Buy The Dip Becomes The Muni Mantra as Bonds Become Even Scarcer

  • Scheduled debt sales decline as more securities set to mature
  • Fed-inspired yield rise a buying opportunity, BlackRock says

The “buy the dip” mentality has come to the municipal market.

With tax-exempt yields at the lowest in five decades and mutual funds receiving the most cash since 2010, investors are looking at any pullback as a chance to buy. That’s just what they’ve got: Benchmark 10-year yields climbed by about 0.06 percentage point in the past week since minutes from the Federal Reserve’s last meeting suggested that the central bank may be getting closer to another interest rate increase in the coming months.

“Any backup, we’d view as a buying opportunity,” said Sean Carney, head of muni strategy at BlackRock Inc., which oversees $119 billion of state and local debt. “As long as demand remains as strong as it has been, it’s difficult to identify the catalyst that breaks the back of recent market performance.”

The increase probably won’t last long, even if the Fed raises short-term lending rates. On top of the billions of dollars pouring into muni mutual funds, about $73 billion of state and local debt will mature in June and July combined, the most this year, data compiled by Bloomberg show. That adds buying pressure at a time when tax-free yields are historically low, yet cheap relative to global alternatives.

The $3.7 trillion municipal-bond market has gained in each of the first four months this year, only the third time that’s happened since 1989, Bank of America Merrill Lynch data show. It’s up 0.4 percent in May, even as Treasuries and corporate debt have declined. 

For insight into how the rally is affecting high-yield munis, click here.

Even the tax-exempt market has weakened on the Fed officials’ emphasis that they could raise their benchmark rate in June. The futures market is factoring in a 32 percent chance the U.S. central bank will raise rates next month, up from just 4 percent a week ago. Over that period, munis declined 0.2 percent.

Countering the effect of the Fed’s minutes: Individuals poured $1.25 billion into tax-exempt mutual funds in the week through May 18, the most this year, Lipper US Fund Flows data show. That extends the current streak of inflows to 33 weeks, the longest in six years.

In addition to the inflows, muni investors are poised to receive a wave of cash as their securities mature. About $36.5 billion will come due in each of the next two months, and another $31.5 billion will mature in August, data compiled by Bloomberg show.

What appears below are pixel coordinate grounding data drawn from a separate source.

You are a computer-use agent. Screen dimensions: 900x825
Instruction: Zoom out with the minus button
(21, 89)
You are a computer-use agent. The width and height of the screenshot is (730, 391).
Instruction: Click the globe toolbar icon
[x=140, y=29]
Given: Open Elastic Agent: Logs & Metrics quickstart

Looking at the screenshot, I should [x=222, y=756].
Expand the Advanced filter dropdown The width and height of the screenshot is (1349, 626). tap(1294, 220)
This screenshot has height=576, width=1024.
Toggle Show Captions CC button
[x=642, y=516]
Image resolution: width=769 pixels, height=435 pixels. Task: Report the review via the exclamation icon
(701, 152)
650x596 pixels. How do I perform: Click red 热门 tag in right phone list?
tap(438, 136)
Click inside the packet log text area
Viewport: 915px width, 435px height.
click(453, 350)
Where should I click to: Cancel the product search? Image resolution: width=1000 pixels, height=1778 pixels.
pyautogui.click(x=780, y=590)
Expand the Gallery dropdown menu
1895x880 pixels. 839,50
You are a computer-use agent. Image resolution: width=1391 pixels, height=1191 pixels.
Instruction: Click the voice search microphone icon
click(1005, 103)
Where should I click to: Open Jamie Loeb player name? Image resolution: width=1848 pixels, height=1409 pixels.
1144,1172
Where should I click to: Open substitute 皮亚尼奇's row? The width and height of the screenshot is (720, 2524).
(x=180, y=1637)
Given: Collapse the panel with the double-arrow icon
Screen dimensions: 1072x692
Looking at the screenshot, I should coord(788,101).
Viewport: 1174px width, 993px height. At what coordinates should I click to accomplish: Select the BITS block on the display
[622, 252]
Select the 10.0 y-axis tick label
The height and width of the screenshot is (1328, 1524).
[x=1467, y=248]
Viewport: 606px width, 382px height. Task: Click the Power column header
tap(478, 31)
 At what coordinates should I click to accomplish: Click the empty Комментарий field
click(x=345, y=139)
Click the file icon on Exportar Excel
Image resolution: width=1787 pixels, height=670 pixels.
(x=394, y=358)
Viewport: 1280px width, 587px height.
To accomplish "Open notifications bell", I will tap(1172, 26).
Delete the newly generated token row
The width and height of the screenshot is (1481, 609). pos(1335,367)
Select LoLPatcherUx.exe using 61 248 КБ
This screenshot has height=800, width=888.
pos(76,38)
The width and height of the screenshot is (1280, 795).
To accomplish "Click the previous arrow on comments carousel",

Many individuals hold the bonds until maturity for the tax-free income, meaning they’ll use much of the principal payments to purchase new securities.

Others are newcomers -- Asian and European investors who are buying U.S. state and local-government debt in the face of negative interest rates in their own countries.

“There’s just been such rabid demand for munis this year,” said Steve McLaughlin, a senior muni portfolio manager focused on arbitrage trading at First Empire Securities in Chatham, New Jersey. When it comes to bond prices, “we’re at all-time highs, but we could shoot through that,” he said.

More investors are coming into the market looking for bonds just as fewer municipal issuers are selling them.

State and local governments have scheduled about $11 billion of bond sales in the next 30 days, the smallest slate in a month, Bloomberg data show. While the figure tends to underestimate the amount of offerings because some are announced just days in advance, it serves as an indicator of what to expect.

Issuance tends to climb from May to June, explaining why munis have posted negative returns during the month in most of the past decade, BlackRock’s Carney said. The fact that the Fed is considering raising interest rates adds to the chance of losses in the weeks ahead, he said.

Though for any sellers out there, it appears there will be just as many buyers -- if not more.

“These yields are low, but they certainly have the potential to go even lower as we head into June and July with a heavy calendar of maturing bonds and coupons,” said Phil Fischer, head of municipal research in New York at Bank of America Merrill Lynch. “Performance in munis has just been something to write home about.”